(DATASET CONTENT)
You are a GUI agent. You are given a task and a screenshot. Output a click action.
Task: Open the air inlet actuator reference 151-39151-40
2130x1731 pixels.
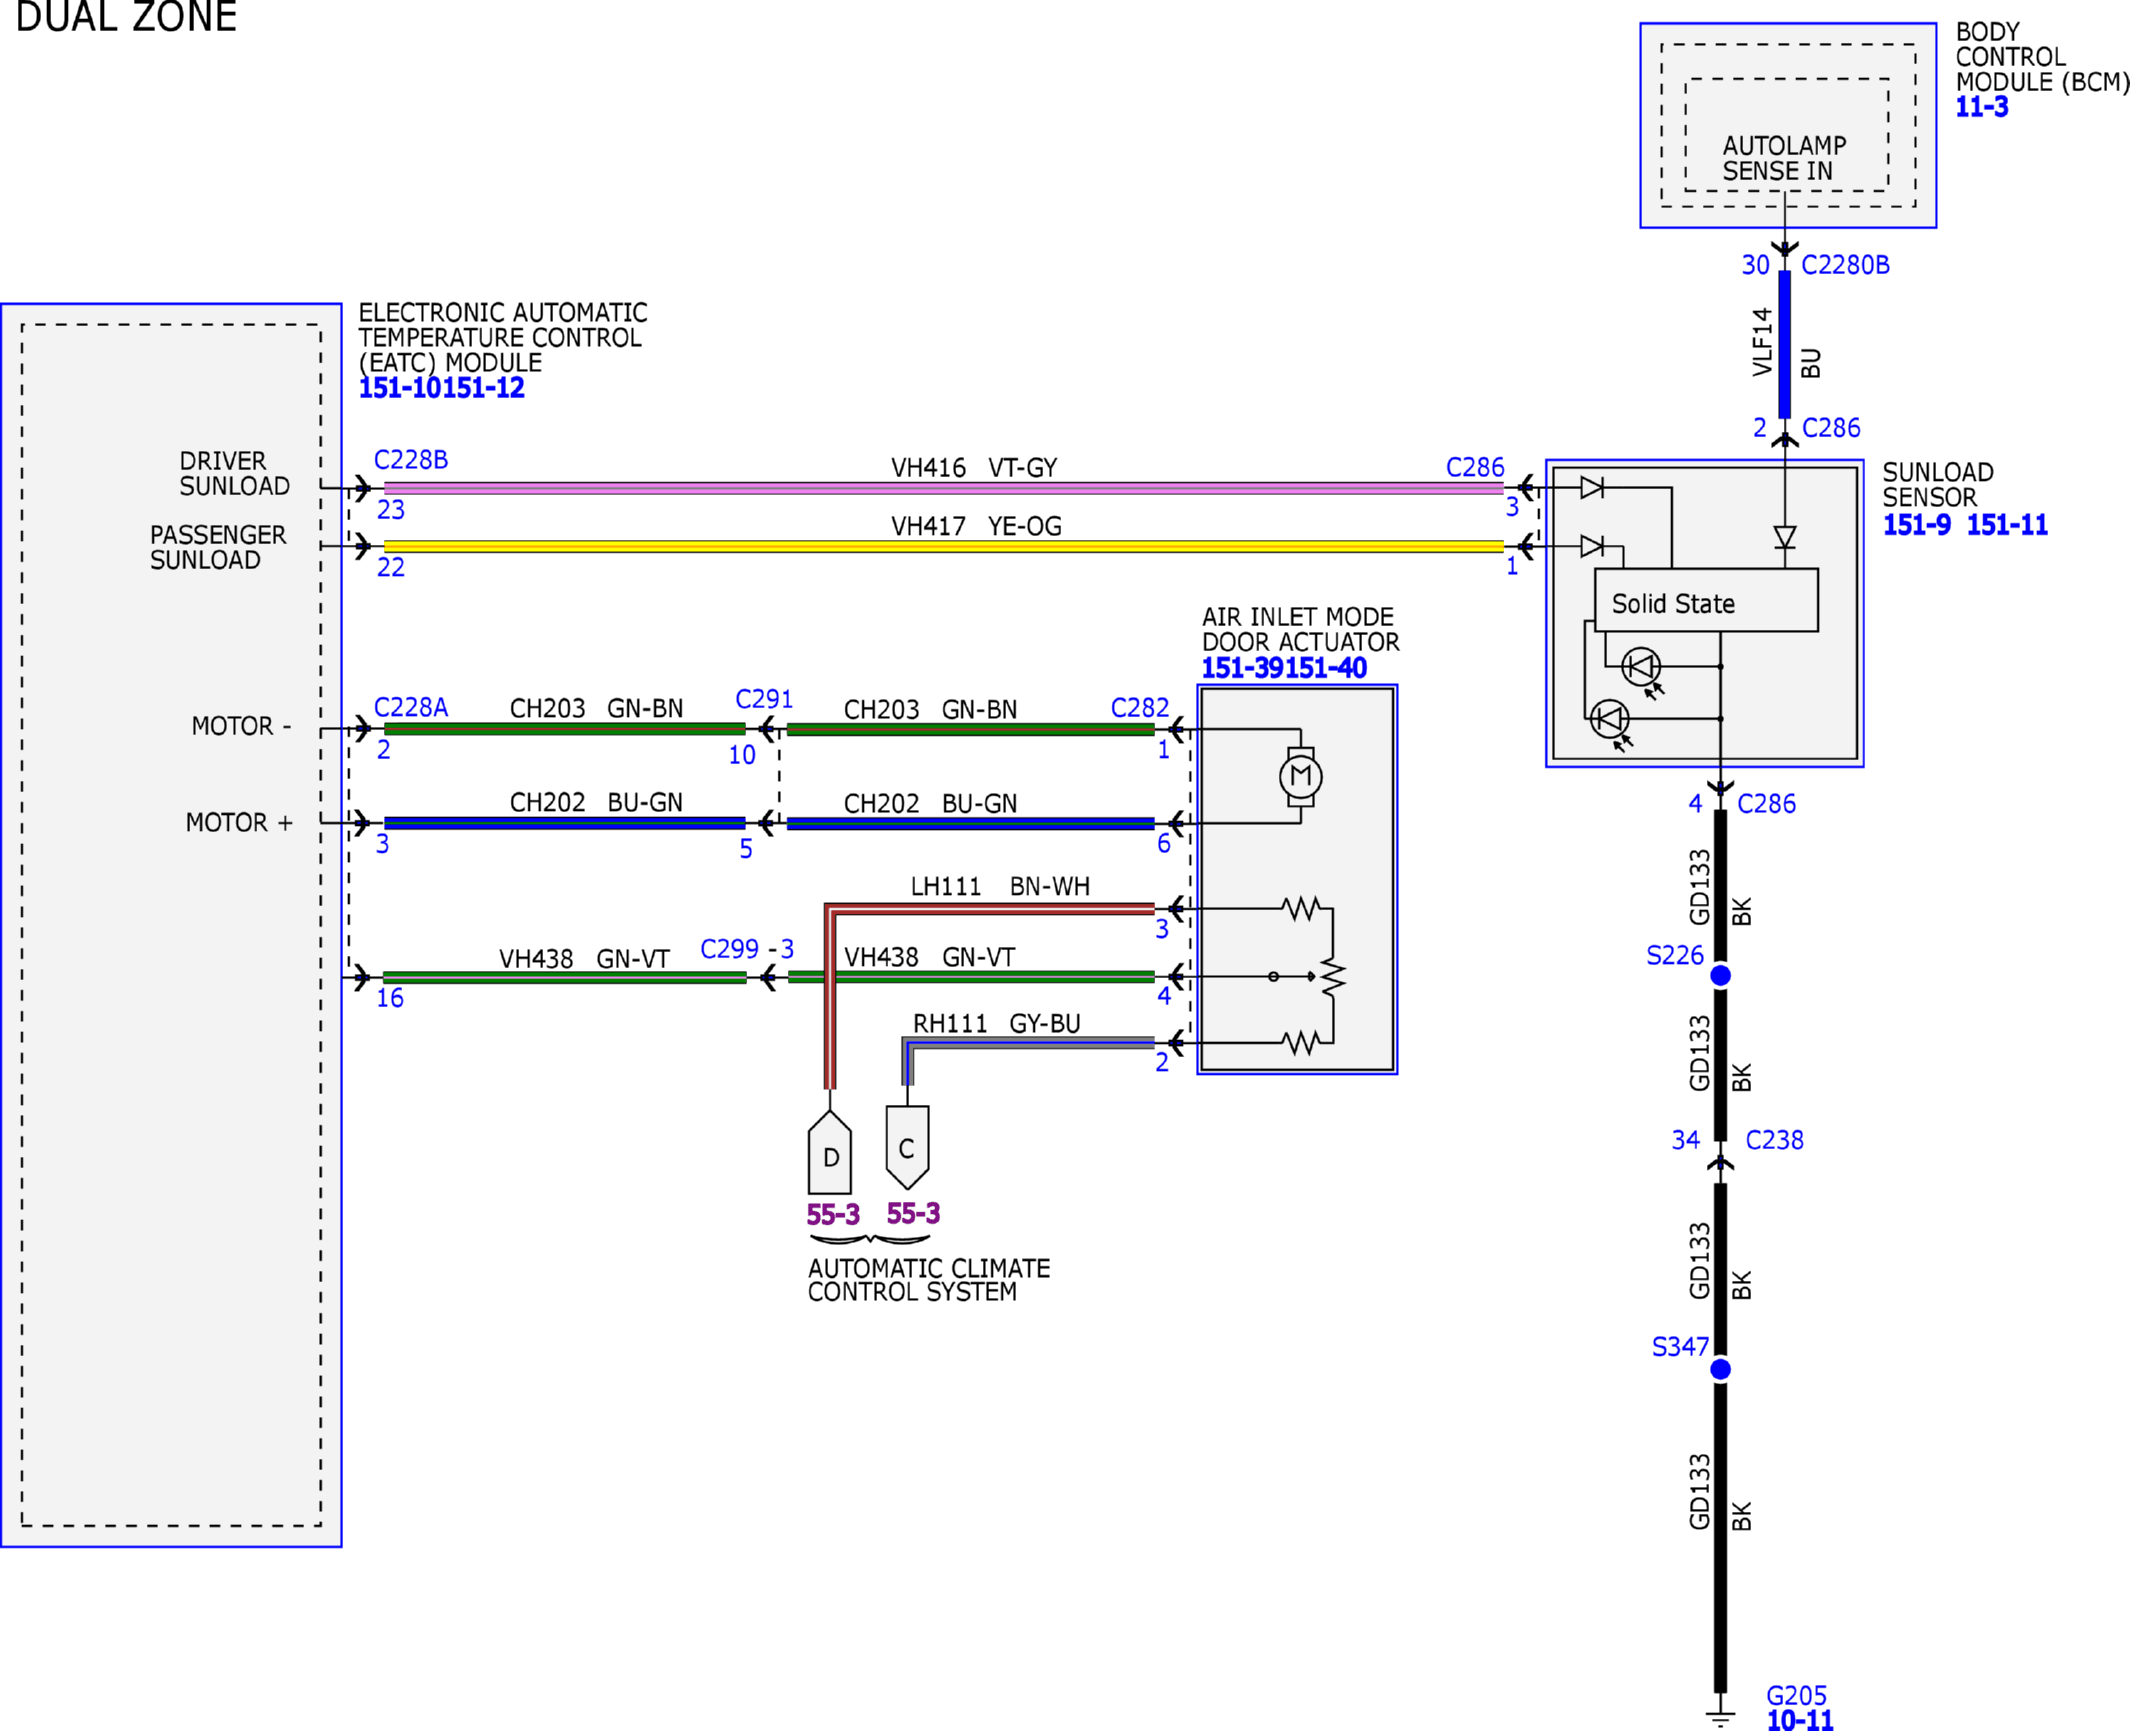[x=1284, y=668]
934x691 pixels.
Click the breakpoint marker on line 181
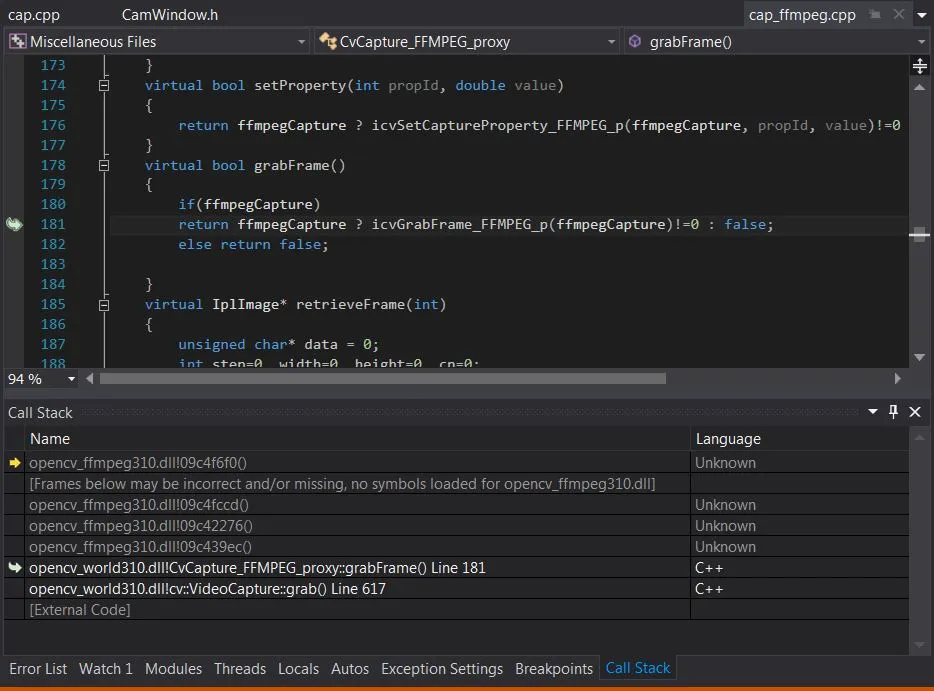click(x=14, y=225)
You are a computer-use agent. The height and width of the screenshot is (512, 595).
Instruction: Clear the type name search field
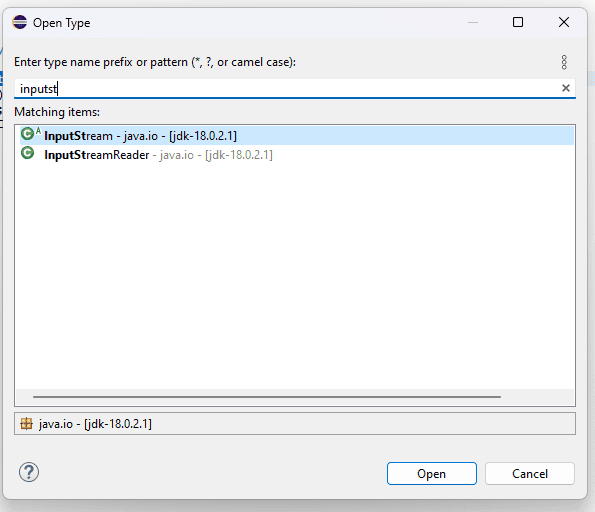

(PROBLEM DETAILS) Update the records above by replacing every occurrence of "screenshot" with "screen capture" and leaving all other text unchanged. Omit the pictures from your answer.

(PROBLEM SOLUTION)
You are a GUI agent. You are given a task and a screen capture. Output a click action.
Task: Open the air inlet actuator reference 151-39151-40
2130x1731 pixels.
[x=1284, y=668]
934x691 pixels.
Click the breakpoint marker on line 181
click(x=14, y=225)
You are a computer-use agent. The height and width of the screen capture is (512, 595).
Instruction: Clear the type name search field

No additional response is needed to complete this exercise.